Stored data
[Start of section]
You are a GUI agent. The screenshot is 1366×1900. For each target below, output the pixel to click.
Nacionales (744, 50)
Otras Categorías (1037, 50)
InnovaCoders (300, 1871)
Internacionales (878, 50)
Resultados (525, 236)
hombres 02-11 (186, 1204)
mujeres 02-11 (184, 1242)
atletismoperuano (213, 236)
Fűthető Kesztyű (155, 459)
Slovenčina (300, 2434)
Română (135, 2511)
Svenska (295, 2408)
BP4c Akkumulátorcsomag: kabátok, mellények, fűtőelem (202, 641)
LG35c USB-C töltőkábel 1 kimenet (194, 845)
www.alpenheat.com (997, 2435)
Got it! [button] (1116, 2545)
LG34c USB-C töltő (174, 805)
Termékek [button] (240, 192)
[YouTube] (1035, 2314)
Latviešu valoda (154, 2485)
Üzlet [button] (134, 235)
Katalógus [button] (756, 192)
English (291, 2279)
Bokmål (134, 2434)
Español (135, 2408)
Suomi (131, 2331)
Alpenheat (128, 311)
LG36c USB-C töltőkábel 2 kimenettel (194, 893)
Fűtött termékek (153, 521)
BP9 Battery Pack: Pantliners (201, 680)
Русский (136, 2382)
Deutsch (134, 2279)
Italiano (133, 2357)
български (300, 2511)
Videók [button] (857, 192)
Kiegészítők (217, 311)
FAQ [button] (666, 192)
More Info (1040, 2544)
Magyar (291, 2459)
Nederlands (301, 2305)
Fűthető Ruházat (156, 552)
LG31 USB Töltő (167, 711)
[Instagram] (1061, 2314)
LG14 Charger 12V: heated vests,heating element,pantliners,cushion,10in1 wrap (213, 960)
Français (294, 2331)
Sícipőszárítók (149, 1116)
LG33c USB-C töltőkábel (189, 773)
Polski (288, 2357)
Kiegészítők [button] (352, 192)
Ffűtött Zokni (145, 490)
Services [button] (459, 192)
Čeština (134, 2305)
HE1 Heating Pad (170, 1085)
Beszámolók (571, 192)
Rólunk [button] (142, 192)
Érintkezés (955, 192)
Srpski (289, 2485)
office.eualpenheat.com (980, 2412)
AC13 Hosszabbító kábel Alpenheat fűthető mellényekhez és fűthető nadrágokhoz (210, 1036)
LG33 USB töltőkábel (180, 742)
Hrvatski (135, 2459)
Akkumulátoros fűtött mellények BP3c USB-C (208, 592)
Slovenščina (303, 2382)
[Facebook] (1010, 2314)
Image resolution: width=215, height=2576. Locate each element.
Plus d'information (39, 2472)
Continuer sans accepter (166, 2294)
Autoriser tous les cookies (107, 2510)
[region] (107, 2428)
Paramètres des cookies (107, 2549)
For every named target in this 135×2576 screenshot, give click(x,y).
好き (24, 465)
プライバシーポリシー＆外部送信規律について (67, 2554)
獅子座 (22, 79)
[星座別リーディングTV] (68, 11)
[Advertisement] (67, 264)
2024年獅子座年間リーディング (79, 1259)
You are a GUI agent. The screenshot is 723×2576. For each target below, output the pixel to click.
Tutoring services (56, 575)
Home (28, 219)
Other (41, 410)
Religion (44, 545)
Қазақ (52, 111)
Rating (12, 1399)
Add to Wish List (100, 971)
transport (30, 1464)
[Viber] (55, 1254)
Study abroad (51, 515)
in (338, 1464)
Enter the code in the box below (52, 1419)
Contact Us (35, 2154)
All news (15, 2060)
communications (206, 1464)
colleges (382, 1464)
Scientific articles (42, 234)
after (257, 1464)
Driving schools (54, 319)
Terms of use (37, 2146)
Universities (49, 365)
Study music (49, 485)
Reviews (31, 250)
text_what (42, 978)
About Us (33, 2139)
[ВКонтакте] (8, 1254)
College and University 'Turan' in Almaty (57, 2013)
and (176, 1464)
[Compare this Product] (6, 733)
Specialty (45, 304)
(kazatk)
[End of section]
EXERCISE REQUIREMENTS: Work out how many lines in the entries contain "target" and give that number alone.

SOLUTION: 3